Once thriving small communities, these places are fast losing their young people, becoming instead the
home of the elderly living on the edge and approaching the time when they can no longer care for themselves.

For example, Bowbells, which had a population of 800 in the 1950s, today has but 300 citizens. The grocery in town does not carry fresh produce and the nearest dry cleaner is ninety miles away. But those developments are minor compared to the fact that the county in which Bowbells is located does not have a resident physician or a drugstore.

A
report
by the Alice Paterson Foundation notes that seven rural North Dakota hospitals have closed since 1987 and that only 330 of the state’s 1,380 licensed physicians practice in rural areas, adding that while 20 percent of Americans live in rural areas, only 11 percent of the nation’s physicians are there. In fact, the Great Plains “account for 56 percent of U.S. counties with elderly people (65 and older) exceeding 20 percent of the population. The national average is 12.4 percent. The Federal Reserve Bank of Minneapolis recently noted the ‘graying’ of its area, observing, for example, that the over-65 population of Hutchinson County , South Dakota amounts to 26 percent.”

What does the future hold for these communities of the aged? Well, some will voluntarily disappear. That is the future for Ogama. The New York Times
notes
that Ogama is not a special case: “Out of 140 villages in Monzen—the municipality that includes Ogama—40 percent have fewer than 10 households, most of which are inhabited by the elderly.” And so, the eight remaining residents
of Ogama have resigned themselves to leaving, and are selling their city to an industrial waste company from Tokyo, which plans to turn it into a landfill. They will use the money from the sale to resettle elsewhere.

The small communities that dot the Great Plains have not yet reached that point. Instead they, and their leaders, are trying to find ways to ensure not only that they survive, but that they grow.

A bipartisan group of senators from the region, perhaps most notably Byron Dorgan of North Dakota, have been trying for years to pass a
New Homestead Act,
which, in the spirit of the 1862 Homestead Act that helped populate the region by offering land to settlers, would reward individuals financially if they make a commitment to live and work in rural areas suffering from high out-migration and would provide business tax credits to help states encourage and reward businesses to locate and expand in high out-migration areas.

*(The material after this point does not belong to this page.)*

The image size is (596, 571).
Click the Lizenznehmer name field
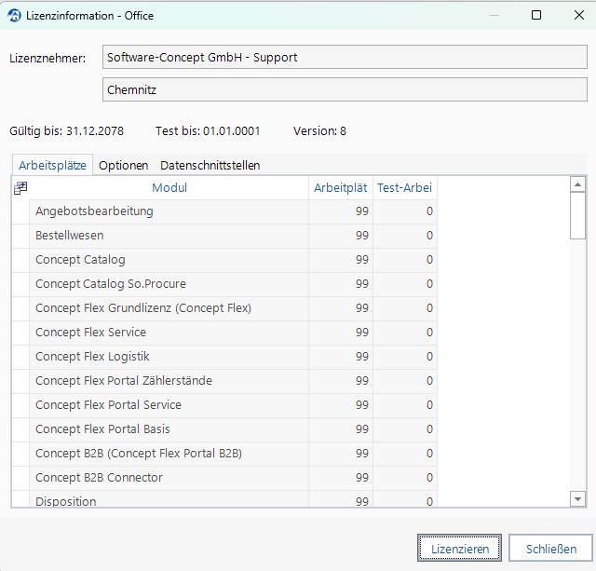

At the same time, various communities in these states have been working to find ways to increase their populations, some with little success, others with good results. For example, about two years ago Marquette, Kansas, along with a dozen other towns in Kansas, began
giving away land
to families willing to build new homes there. James MacPherson of the Associated Press reported on January 3, 2006, that according to Marquette Mayor Steve Piper, “24 new homes have been built. The city’s population has
jumped from 527 to 650 in the past two years, and school enrollment has increased to about 150, up from 118.”

Some call for programs that will pay for the education of doctors and nurses in return for service in these communities; others suggest relocation programs for the elderly left behind. In the long run, many of these communities will simply disappear because they are located in places with uninviting climates and no viable industries close enough to make them plausible bedroom communities for larger cities.

The long run, however, is not the real issue. The issue is developing programs now that will provide those left behind with the medical care and services that they need to live on in the places where they have spent their whole lives.

Of course, ghost towns are not a new phenomenon. The side roads of the American West are speckled with the remnants of disappeared cities—small clusters of gray, dilapidated edifices not yet completely flattened and blown away by time and weather. Those places are a part of our past, and the pain caused by those disappearances is lost in history. But the pain being caused by today’s disappearances is all too real and needs to be addressed now.